Second, lists of links actually can count as content, which is why the site is still listed (under a URL that looks like a business name). In fact, among the many low-content "directory" sites that are submitted, this stands out as unusually comprehensive.
Third: deeplinking is truly "the exception rather than the rule," and submitting deeplinks deprecated, but (more to the point) both redirecting URLs and search result URLs are "expressly and specifically forbidden." The "vanity-domain-names" (or "keyword-stuffed" domain names mentined are all redirectors: and they further appear to redirect to a search result. (Whether that search result is incorporated in staticly built pages, or rebuilt on the fly for every page access -- is an irrelevant implementation detail.)
I look at this site with mixed feelings. On the one hand, the use of redirector URLs to hide the fact that the pages are deep links -- is the sort of deceptive submittal practice that is fervently unappreciated among editors.
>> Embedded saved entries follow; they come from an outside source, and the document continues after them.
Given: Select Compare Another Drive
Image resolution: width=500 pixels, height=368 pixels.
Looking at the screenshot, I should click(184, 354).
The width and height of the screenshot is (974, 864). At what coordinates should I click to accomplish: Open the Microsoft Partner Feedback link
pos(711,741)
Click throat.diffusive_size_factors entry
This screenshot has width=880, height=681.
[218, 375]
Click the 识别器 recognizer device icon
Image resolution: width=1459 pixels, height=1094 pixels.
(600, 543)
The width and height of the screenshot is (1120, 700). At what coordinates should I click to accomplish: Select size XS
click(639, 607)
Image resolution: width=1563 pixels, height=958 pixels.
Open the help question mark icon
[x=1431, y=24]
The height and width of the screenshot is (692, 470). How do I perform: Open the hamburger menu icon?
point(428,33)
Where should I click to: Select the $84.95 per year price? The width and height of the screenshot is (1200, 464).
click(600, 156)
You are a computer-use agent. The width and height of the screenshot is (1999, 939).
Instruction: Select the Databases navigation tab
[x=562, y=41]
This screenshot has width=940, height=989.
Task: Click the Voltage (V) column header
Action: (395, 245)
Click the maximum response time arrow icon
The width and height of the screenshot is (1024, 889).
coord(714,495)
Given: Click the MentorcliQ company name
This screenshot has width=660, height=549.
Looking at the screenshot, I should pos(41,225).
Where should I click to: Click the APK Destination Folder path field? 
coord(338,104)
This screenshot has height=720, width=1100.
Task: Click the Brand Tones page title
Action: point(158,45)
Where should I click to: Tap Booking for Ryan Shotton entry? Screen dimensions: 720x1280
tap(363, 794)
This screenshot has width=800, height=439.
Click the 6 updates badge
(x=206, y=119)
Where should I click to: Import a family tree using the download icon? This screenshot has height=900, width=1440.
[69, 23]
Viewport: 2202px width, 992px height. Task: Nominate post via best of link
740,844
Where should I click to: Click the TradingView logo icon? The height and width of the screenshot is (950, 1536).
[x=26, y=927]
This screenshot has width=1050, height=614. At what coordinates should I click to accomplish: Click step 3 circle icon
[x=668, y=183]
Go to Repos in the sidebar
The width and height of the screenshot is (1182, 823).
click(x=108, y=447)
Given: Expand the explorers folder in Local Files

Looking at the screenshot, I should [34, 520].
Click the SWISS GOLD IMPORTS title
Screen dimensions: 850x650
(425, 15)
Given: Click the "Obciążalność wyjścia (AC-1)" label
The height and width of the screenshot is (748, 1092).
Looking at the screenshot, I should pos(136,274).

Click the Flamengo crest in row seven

On the other hand, it does appear to pass the "usefulness tests" (comprehensiveness, freshness, and focus) that make it a useful adjunct to a large general directory like the ODP. But the final decision is (IMO) simple. We place service to users above justice to pestilential or deceptive submittors. And we do include comprehensive directories (like ODP, Yahoo, Looksmart, and IQS -- which in its niche may even be more comprehensive), but we simply don't deeplink them as directories.